Monday, October 24, 2022

A meeting with younger me

I've always wondered. If by any chance, I would see myself. The younger self, the one who has my features. Looking straight to my eyes, to my core. What would he say about me? How would I see him? you will often tell him about all the pitfalls and mistakes that he must avoid, lapses that led to disasters, personality traits that led you to the loss of people you loved. Sincerely and later missed them bitterly.

I will see my younger self as a pure version of me, more energetic, lively, full of dreams, and has that spark in his eye. Very curious and spontaneous. He is still at the beginning of life's journey. he never encounters the feeling of being heartbroken, nor expressing failure, or have self-doubts. He is enjoying his independency, he has the passion to read and learn about anything, and everything. His ultimate goal is to understand himself, and the people. He wants to be in control of his life and decisions. All people are good as he is? Or that's what he thinks they are. 

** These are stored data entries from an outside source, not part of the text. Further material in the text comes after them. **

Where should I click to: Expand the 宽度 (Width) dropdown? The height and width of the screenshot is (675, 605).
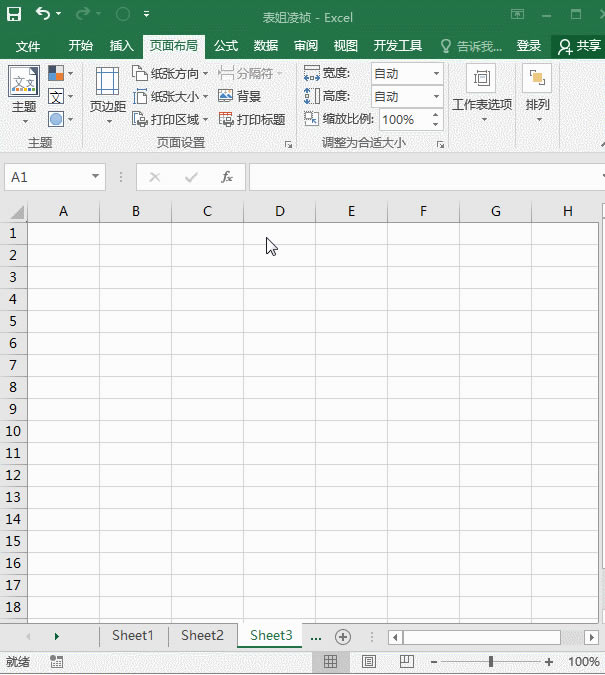436,73
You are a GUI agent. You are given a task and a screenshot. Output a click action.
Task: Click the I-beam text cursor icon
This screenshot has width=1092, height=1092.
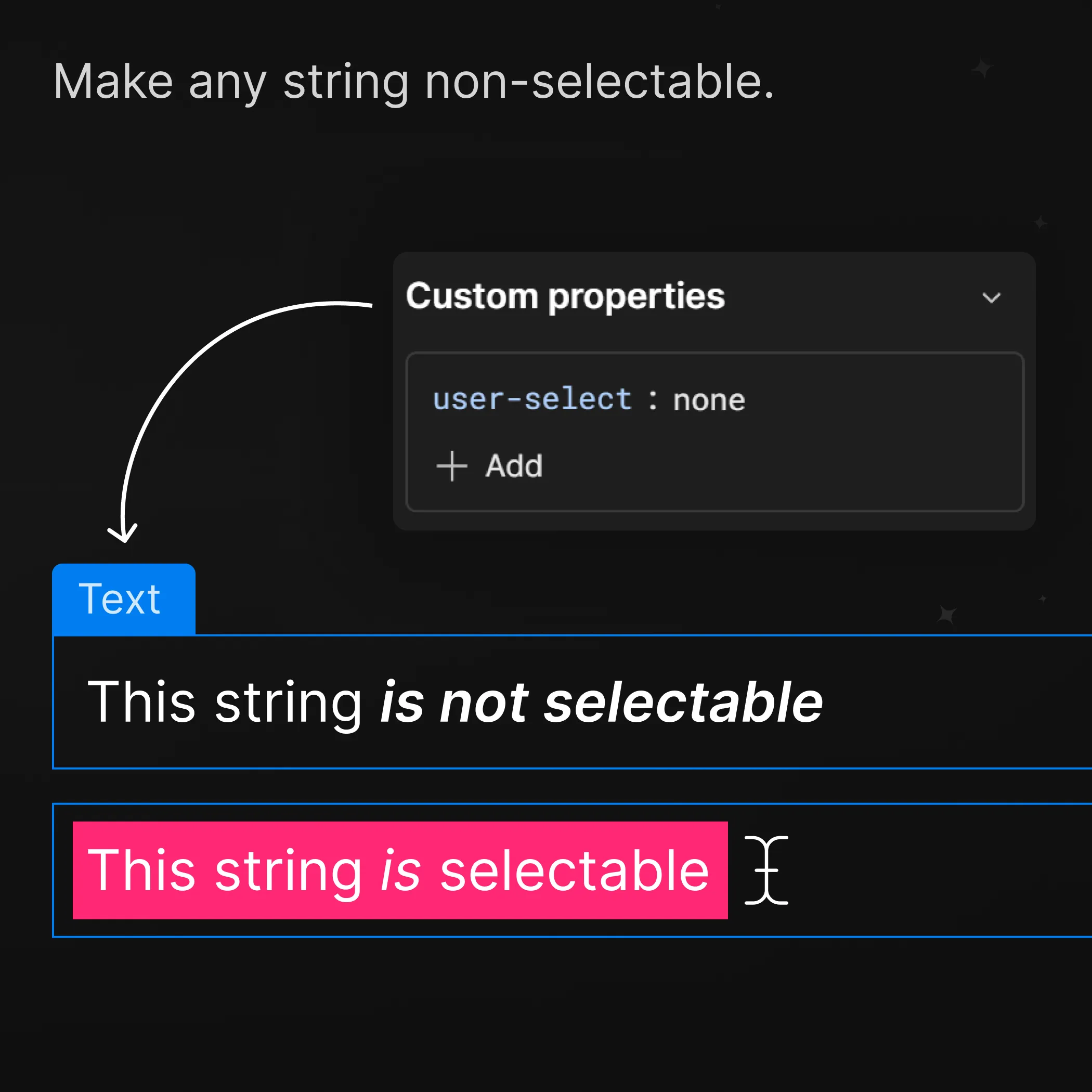click(766, 870)
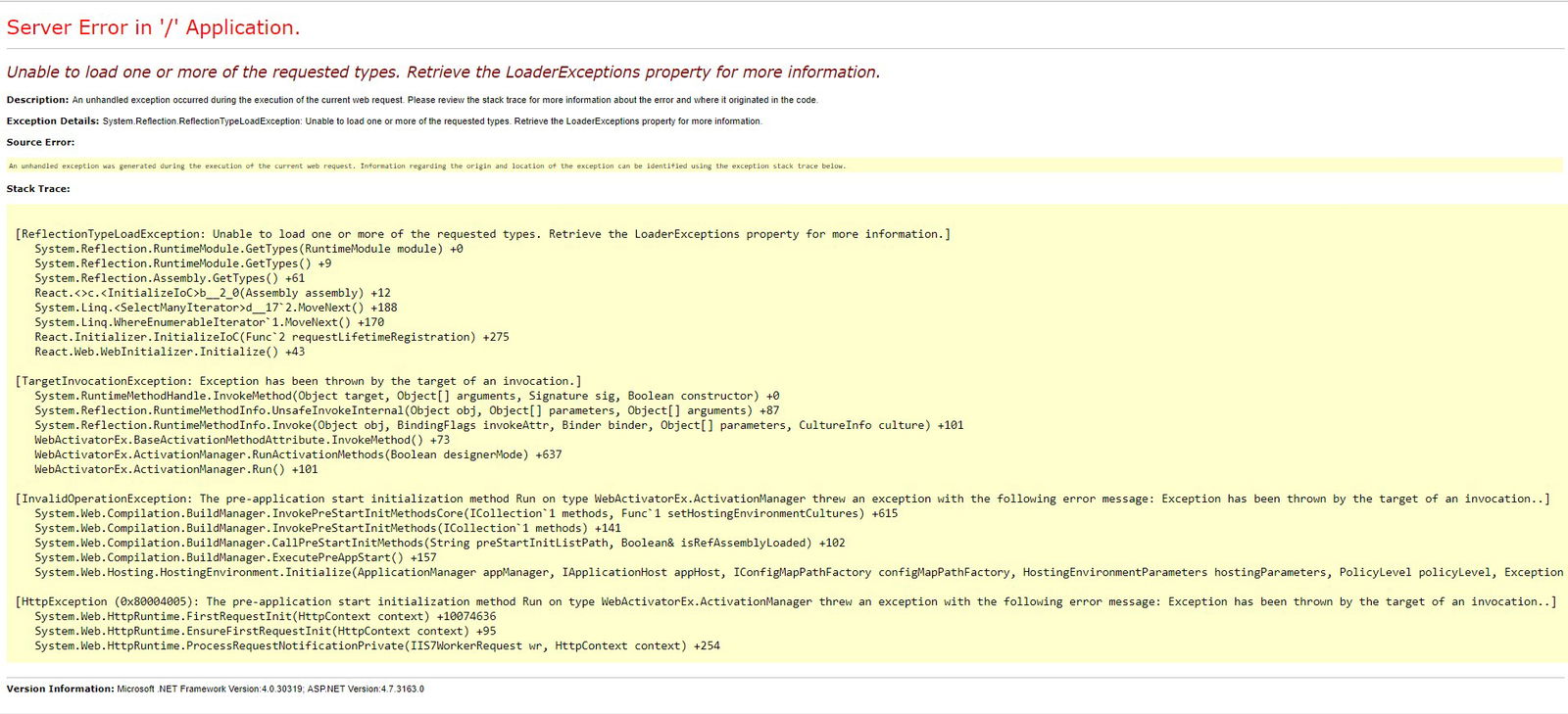Click the React.Web.WebInitializer.Initialize() +43 line
The image size is (1568, 714).
pos(170,352)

Listen! let me flash it up things to you. This is how the dreams were broken? And remember this moment, it is when I had my first love, and this is how I lost it. This when I had my first disappointment, and this is the second, third. You will grow up with those people, some, who you will dedicate time and care about a lot, one in particular will give you your biggest disappointment, you will know who exactly. Look, at this moment, you say to yourself: okay! let me try to love. Boom! life plans were different. You start doubting, over and over again.  And this is when you feel life smiles again at work, you think you finally have a clear path of what you want to do. However, it comes with bigger responsibility, you keep growing financially, and improve yourself. But you still feel life dragging you to first place, and rotating at the same spot, your life is not stable, and time passes by. Look, I'm older now, and some things are not done as planned. See, how ambition beings to fade gradually.  My younger me, life has taught me a lot, in a hard way. I have shifted my direction many times to meet the ever-changing situation. I had to adapt to these changes, sometimes willingly and sometimes against my will. See how people now are less connected than before. Faking life, personality over what called social media. Wrong act is acceptable now, and right one is odd. Childhood is ruined, people lost morals. Everyone has secrets now. Even the little child, by age but adults by acts. You start losing trust to people, and gradually, feel lonely and foreign to your society. 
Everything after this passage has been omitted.